Kalsiyumu düzenleyen hormonlar: Vitamin D eksikliğinde kalsiyumu düzenleyen hormonların bozuklukları,
hiperparatiroidi ve rickets veya osteomalazide kemik kaybına yol açarlar. Bu hastalıklarda, kalsiyum ve fosfat
dengesinde karakteristik biyokimyasal anormallikler görülür. Osteomalazideki tipik değişiklikler osteoporozda
görülmez.
Hafif derecelerde paratirod hormon (PTH), fazlalığı veya eksikliği osteoporoza yol açar. Yetersiz kalsiyum ve
vitamin D alımı, güneş ışığıyla az karşılaşma, sekonder hiperparatiroidiye yol açar ve şüphesiz yaşa bağlı kemik
418|
kaybında rol oynar. Hiperparatirodiye bağlı kemik hastalığında kortikal kemikte trabeküler kemikten daha fazla
kayıp olur. Osteoporozla karşılaştırıldığında trabeküler bağlantılar daha çok korunmuştur.

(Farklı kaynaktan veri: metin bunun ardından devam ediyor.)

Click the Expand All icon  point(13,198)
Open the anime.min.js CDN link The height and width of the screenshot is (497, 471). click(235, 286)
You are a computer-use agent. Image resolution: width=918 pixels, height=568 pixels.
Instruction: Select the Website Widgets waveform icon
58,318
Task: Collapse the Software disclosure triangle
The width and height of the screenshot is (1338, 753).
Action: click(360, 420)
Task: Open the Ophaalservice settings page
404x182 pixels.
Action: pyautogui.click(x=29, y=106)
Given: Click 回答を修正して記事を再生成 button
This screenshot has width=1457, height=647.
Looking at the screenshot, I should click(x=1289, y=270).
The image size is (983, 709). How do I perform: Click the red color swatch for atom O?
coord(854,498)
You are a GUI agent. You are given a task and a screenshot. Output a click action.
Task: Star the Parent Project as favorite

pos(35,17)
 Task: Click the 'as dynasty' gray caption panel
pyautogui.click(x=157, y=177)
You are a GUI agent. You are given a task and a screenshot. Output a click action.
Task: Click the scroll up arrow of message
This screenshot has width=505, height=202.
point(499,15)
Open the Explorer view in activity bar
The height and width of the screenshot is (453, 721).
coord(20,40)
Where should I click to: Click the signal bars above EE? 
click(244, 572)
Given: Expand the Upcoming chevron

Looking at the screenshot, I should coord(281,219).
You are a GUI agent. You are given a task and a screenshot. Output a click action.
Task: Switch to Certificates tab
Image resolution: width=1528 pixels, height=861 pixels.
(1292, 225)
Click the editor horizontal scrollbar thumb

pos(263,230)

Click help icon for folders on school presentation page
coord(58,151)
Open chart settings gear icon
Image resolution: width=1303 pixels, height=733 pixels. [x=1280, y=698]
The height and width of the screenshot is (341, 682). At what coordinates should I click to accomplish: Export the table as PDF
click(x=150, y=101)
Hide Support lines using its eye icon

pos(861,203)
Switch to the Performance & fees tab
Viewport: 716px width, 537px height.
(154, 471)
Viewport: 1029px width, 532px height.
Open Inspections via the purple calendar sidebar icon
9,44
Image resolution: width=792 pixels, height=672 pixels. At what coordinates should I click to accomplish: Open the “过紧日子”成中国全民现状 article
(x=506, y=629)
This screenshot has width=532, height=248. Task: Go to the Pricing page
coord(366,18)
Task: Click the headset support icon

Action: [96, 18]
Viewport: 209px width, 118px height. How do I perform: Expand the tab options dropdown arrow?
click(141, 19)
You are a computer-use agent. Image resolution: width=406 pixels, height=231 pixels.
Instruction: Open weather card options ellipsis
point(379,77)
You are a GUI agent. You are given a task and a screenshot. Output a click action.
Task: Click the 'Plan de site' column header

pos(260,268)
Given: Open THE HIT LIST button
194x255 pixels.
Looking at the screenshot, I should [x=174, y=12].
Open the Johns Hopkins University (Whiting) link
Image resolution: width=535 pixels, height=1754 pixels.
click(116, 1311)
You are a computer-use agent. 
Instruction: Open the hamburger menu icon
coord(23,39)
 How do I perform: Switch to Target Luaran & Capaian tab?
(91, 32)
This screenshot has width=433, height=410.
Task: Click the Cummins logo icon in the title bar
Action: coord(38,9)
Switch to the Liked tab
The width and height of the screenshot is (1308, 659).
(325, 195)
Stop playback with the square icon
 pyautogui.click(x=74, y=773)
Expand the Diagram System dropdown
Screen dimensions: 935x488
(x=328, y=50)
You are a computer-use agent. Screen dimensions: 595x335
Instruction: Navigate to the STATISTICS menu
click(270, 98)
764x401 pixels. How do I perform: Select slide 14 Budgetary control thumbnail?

Kalsitonin: Kemik rezorbsiyonunu inhibe eder. Kalsitonin eksikliğinin osteoporoz gelişmesine yardım ettiği
düşünülmektedir.
Östrojen: Postmenopozal osteoporoz patogenezinde, östrojen eksikliğinin santral rolü, uzun yıllardır biliniyordu.
Östrojen kemik rezorbsiyonunu inhibe eder. Menopoz sonrası, östrojen eksikliği artmış kemik rezorbsiyonu ve
hızlı kemik kaybına yol açar.
Östrojen eksikliğinin erkeklerde de önemli olduğunu gösteren gözlemler; östrojen reseptör gen eksikliği veya
testosteronu östrojene çeviren “aromataz” eksikliğinde gecikmiş epifiz kapanması ve osteoporoz görülür.
Östrojenin kemik rezorbsiyonunu düzenleyen başlıca hormon olduğu, fakat kemik yapımında östrojen ve
testosteronun birlikte önemli rol oynadıkları gösterilmiştir.
Östrojenin kemik yeniden şekillenmesini nasıl regüle ettiği iyi anlaşılamamıştır. Osteoklastogenezis ve osteoklast
fonksiyonunu lokal faktörler üzerinden (kemik hücreleri veya komşu kemik iliği hücreleri) etkilediği düşünülmektedir.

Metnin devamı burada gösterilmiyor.